**** Exercise inputs ****

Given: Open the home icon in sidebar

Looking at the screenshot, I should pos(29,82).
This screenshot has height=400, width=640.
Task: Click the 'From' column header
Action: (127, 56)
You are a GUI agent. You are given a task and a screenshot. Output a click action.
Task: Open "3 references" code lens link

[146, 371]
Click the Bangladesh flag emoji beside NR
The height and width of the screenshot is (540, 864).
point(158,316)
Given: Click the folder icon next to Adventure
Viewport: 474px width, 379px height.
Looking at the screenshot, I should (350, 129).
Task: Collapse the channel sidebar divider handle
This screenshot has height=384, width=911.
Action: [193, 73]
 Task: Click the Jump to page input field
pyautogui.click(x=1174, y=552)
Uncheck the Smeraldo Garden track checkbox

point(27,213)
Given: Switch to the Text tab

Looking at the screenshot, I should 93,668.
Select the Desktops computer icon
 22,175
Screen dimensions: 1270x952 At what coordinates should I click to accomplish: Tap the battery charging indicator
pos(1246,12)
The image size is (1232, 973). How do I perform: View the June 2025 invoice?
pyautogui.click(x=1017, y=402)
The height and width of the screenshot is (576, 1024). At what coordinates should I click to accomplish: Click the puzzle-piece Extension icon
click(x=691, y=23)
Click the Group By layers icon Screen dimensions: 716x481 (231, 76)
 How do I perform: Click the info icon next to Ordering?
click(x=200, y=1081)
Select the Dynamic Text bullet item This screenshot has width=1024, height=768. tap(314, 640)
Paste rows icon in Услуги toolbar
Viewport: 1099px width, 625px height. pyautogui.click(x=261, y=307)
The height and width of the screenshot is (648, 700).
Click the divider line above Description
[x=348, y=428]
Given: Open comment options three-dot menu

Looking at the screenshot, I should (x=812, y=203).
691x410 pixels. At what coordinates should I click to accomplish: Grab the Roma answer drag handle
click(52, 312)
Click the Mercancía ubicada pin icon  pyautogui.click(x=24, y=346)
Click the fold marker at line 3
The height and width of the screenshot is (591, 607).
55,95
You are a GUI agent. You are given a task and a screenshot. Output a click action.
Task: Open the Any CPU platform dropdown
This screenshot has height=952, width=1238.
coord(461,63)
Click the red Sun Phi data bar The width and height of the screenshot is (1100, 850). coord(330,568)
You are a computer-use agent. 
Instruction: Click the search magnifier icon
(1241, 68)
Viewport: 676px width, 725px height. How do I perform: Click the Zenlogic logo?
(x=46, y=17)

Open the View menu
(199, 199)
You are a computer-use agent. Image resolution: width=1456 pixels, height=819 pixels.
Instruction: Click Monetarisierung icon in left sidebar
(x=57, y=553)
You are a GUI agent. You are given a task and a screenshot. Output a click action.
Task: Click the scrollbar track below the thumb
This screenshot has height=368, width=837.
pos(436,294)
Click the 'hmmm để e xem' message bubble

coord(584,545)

****

Reprint the entries above in full, exactly as they are.

[Reply to the exercise]
Given: Open the home icon in sidebar

Looking at the screenshot, I should pos(29,82).
This screenshot has height=400, width=640.
Task: Click the 'From' column header
Action: (127, 56)
You are a GUI agent. You are given a task and a screenshot. Output a click action.
Task: Open "3 references" code lens link

[146, 371]
Click the Bangladesh flag emoji beside NR
The height and width of the screenshot is (540, 864).
point(158,316)
Given: Click the folder icon next to Adventure
Viewport: 474px width, 379px height.
Looking at the screenshot, I should (350, 129).
Task: Collapse the channel sidebar divider handle
This screenshot has height=384, width=911.
Action: [193, 73]
 Task: Click the Jump to page input field
pyautogui.click(x=1174, y=552)
Uncheck the Smeraldo Garden track checkbox

point(27,213)
Given: Switch to the Text tab

Looking at the screenshot, I should 93,668.
Select the Desktops computer icon
 22,175
Screen dimensions: 1270x952 At what coordinates should I click to accomplish: Tap the battery charging indicator
pos(1246,12)
The image size is (1232, 973). How do I perform: View the June 2025 invoice?
pyautogui.click(x=1017, y=402)
The height and width of the screenshot is (576, 1024). At what coordinates should I click to accomplish: Click the puzzle-piece Extension icon
click(x=691, y=23)
Click the Group By layers icon Screen dimensions: 716x481 (231, 76)
 How do I perform: Click the info icon next to Ordering?
click(x=200, y=1081)
Select the Dynamic Text bullet item This screenshot has width=1024, height=768. tap(314, 640)
Paste rows icon in Услуги toolbar
Viewport: 1099px width, 625px height. pyautogui.click(x=261, y=307)
The height and width of the screenshot is (648, 700).
Click the divider line above Description
[x=348, y=428]
Given: Open comment options three-dot menu

Looking at the screenshot, I should (x=812, y=203).
691x410 pixels. At what coordinates should I click to accomplish: Grab the Roma answer drag handle
click(52, 312)
Click the Mercancía ubicada pin icon  pyautogui.click(x=24, y=346)
Click the fold marker at line 3
The height and width of the screenshot is (591, 607).
55,95
You are a GUI agent. You are given a task and a screenshot. Output a click action.
Task: Open the Any CPU platform dropdown
This screenshot has height=952, width=1238.
coord(461,63)
Click the red Sun Phi data bar The width and height of the screenshot is (1100, 850). coord(330,568)
You are a computer-use agent. 
Instruction: Click the search magnifier icon
(1241, 68)
Viewport: 676px width, 725px height. How do I perform: Click the Zenlogic logo?
(x=46, y=17)

Open the View menu
(199, 199)
You are a computer-use agent. Image resolution: width=1456 pixels, height=819 pixels.
Instruction: Click Monetarisierung icon in left sidebar
(x=57, y=553)
You are a GUI agent. You are given a task and a screenshot. Output a click action.
Task: Click the scrollbar track below the thumb
This screenshot has height=368, width=837.
pos(436,294)
Click the 'hmmm để e xem' message bubble

coord(584,545)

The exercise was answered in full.